So frustrated

  • For the last 2 weeks I have been super on-plan, fruit and veg smoothie for breakfast, healthy lunch (baked chicken and salad etc) and a light dinner. Not too much snacking and I've cut out pop completely and drink tons of water. The scale just isn't moving, I've been jumping between 144 and 146. I've worked out about 4 times in the last 2 weeks which I know isn't tons but it's more than I used to do.

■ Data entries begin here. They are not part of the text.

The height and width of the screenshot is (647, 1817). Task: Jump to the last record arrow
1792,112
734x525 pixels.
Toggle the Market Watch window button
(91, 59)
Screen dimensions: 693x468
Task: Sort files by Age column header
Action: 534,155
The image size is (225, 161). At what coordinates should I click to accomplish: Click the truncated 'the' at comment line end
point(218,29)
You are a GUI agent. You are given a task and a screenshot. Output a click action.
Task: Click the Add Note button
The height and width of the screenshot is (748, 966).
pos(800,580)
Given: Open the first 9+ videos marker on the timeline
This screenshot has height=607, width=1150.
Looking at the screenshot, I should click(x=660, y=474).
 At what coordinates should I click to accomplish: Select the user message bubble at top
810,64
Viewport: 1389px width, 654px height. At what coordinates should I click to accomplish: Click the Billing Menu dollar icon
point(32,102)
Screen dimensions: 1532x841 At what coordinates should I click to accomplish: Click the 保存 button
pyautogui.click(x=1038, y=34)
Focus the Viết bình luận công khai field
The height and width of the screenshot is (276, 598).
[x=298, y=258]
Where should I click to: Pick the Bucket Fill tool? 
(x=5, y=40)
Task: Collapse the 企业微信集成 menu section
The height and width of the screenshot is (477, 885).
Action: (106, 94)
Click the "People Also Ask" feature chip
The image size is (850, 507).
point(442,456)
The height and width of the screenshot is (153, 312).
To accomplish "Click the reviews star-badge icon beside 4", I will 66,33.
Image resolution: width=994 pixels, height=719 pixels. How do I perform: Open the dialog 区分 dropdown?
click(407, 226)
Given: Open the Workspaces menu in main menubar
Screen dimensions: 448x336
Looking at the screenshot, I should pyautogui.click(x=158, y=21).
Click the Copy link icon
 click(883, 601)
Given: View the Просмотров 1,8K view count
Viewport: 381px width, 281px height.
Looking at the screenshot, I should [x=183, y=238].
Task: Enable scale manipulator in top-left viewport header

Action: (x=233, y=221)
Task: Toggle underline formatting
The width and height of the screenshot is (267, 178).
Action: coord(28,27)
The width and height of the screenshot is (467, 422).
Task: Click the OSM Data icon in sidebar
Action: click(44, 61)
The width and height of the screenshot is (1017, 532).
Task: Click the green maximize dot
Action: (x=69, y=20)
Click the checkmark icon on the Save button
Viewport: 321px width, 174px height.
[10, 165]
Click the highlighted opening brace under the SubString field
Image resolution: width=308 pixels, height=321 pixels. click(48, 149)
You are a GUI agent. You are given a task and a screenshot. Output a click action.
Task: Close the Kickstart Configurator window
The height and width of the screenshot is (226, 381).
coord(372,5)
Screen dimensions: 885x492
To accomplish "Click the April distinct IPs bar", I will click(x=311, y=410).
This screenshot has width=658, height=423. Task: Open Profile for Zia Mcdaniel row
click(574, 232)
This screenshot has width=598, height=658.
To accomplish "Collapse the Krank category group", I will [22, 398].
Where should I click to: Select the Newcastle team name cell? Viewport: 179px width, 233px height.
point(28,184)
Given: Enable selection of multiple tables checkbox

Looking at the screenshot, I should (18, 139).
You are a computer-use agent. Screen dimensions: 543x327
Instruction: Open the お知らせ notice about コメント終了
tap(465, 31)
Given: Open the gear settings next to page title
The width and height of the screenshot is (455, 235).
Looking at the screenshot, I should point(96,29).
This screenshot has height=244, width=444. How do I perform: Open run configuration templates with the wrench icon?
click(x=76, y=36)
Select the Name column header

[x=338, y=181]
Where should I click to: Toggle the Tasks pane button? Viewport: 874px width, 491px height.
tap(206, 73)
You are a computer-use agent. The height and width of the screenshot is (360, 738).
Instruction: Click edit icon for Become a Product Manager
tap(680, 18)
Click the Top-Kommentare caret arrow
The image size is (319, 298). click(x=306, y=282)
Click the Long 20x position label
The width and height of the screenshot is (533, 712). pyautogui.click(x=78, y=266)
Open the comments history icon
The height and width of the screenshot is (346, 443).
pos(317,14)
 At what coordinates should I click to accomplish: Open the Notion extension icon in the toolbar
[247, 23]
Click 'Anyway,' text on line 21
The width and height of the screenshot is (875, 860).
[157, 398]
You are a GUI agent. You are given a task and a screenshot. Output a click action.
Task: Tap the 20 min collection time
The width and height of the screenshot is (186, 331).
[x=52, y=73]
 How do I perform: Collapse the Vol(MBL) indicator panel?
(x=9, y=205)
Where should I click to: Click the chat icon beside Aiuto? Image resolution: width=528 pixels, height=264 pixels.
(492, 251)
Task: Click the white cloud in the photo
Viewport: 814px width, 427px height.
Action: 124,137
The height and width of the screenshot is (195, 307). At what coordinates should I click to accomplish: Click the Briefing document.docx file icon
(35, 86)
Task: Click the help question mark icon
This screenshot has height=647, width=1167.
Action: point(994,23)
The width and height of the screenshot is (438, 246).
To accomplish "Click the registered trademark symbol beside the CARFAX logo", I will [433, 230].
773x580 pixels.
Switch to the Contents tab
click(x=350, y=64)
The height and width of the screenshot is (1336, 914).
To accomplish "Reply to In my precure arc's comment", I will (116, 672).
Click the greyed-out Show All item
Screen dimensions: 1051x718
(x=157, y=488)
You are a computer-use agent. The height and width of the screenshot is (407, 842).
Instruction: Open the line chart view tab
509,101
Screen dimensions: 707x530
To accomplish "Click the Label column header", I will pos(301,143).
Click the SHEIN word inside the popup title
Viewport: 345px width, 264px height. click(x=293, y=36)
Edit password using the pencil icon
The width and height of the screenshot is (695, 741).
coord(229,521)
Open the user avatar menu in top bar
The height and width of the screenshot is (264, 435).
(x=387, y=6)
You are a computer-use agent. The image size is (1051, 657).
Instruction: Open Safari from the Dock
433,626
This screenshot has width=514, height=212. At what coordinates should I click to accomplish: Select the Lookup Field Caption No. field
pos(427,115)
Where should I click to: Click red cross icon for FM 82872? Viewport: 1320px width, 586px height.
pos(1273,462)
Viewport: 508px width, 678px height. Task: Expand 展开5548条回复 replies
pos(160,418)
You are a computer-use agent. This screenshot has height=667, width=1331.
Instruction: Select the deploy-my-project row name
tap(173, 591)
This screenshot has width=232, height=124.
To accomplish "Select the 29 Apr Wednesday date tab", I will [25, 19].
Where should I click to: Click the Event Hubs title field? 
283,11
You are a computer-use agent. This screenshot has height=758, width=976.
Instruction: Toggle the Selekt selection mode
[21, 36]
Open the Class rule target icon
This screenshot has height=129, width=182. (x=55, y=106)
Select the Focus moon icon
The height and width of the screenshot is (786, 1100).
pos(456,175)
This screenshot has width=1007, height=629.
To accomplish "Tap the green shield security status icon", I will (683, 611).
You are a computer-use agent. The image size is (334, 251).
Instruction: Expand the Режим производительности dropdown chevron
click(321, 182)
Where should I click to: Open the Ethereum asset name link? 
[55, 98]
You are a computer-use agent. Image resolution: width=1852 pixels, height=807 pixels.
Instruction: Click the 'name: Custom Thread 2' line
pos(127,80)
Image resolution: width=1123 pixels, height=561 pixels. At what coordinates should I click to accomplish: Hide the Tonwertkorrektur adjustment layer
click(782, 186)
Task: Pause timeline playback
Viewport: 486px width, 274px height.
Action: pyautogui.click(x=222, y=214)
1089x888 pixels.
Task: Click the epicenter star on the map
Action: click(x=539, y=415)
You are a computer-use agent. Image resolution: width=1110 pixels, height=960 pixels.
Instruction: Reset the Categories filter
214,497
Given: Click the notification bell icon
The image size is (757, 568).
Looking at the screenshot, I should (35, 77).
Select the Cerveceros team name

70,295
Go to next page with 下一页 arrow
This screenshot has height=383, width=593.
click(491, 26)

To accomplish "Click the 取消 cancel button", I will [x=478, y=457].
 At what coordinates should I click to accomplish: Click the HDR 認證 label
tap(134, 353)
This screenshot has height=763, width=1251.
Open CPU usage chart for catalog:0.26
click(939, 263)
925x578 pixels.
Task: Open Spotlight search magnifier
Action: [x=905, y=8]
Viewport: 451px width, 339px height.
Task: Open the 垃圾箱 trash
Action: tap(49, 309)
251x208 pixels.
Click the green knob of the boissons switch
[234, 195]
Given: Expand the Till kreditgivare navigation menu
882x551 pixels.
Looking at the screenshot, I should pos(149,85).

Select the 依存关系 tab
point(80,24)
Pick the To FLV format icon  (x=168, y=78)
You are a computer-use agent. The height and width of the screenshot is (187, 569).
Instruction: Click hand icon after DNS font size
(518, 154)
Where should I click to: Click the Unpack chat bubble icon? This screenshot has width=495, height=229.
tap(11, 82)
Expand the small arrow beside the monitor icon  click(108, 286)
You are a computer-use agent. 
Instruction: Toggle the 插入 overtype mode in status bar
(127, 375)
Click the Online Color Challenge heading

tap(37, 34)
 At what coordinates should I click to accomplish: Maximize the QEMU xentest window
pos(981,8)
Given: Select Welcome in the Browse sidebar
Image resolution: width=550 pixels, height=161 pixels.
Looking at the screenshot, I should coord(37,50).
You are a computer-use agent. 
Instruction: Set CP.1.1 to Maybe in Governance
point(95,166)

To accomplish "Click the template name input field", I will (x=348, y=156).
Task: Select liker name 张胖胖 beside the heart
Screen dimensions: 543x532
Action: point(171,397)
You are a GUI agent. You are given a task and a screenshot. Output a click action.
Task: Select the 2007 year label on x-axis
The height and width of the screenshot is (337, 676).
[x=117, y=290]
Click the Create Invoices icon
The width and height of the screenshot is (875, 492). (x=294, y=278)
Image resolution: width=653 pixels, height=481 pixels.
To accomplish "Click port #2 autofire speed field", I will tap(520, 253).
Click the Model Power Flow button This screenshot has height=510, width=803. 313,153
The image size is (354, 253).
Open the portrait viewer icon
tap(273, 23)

    Trying to figure out how to kick start some weight loss! Any advice?
  • What is an example day's menu for you? Please include amounts.
  • Morning Smootie
    1/4c blueberries
    1/3c strawberries (or pineapple)
    1/2 lemon
    1 tsp grated ginger
    2c spinach
    1/4c orange juice

    Snack
    1/2c greek yoghurt
    1 tbsp blackberry preserves

    Lunch
    1 (small) baked chicken breast or med thigh with lemon and pepper
    baby greens with 1-2 tbsp herb dressing

    Snack
    Cheese string (usually 2)

    Dinner
    Depends on the night but last night it was a 4oz grilled tenderloin with
    1/2c zucchini sauteed in pam
  • you sound very on plan. I have no idea why you've been stuck. When I got stuck for a couple of weeks I changed up my calories (higher and lower) and included different exercise. may be that will help?
  • Quote: Morning Smootie
    1/4c blueberries
    1/3c strawberries (or pineapple)
    1/2 lemon
    1 tsp grated ginger
    2c spinach
    1/4c orange juice

    Snack
    1/2c greek yoghurt
    1 tbsp blackberry preserves

    Lunch
    1 (small) baked chicken breast or med thigh with lemon and pepper
    baby greens with 1-2 tbsp herb dressing

    Snack
    Cheese string (usually 2)

    Dinner
    Depends on the night but last night it was a 4oz grilled tenderloin with
    1/2c zucchini sauteed in pam
    I think you may benefit from more veggies, protein, and healthy fats to get your calories to 1200/day minimum. I suggest 5 veggies/day minimum, 3 servings healthy fats/day, 30mins/day walking, and 8 hours sleep daily. I also recommend wildcaught fish at least 3x/week.
  • Have you counted your calories?

    Have you worked out how many calories someone your height and weight and doing on no exercise needs to eat to maintain the same weight?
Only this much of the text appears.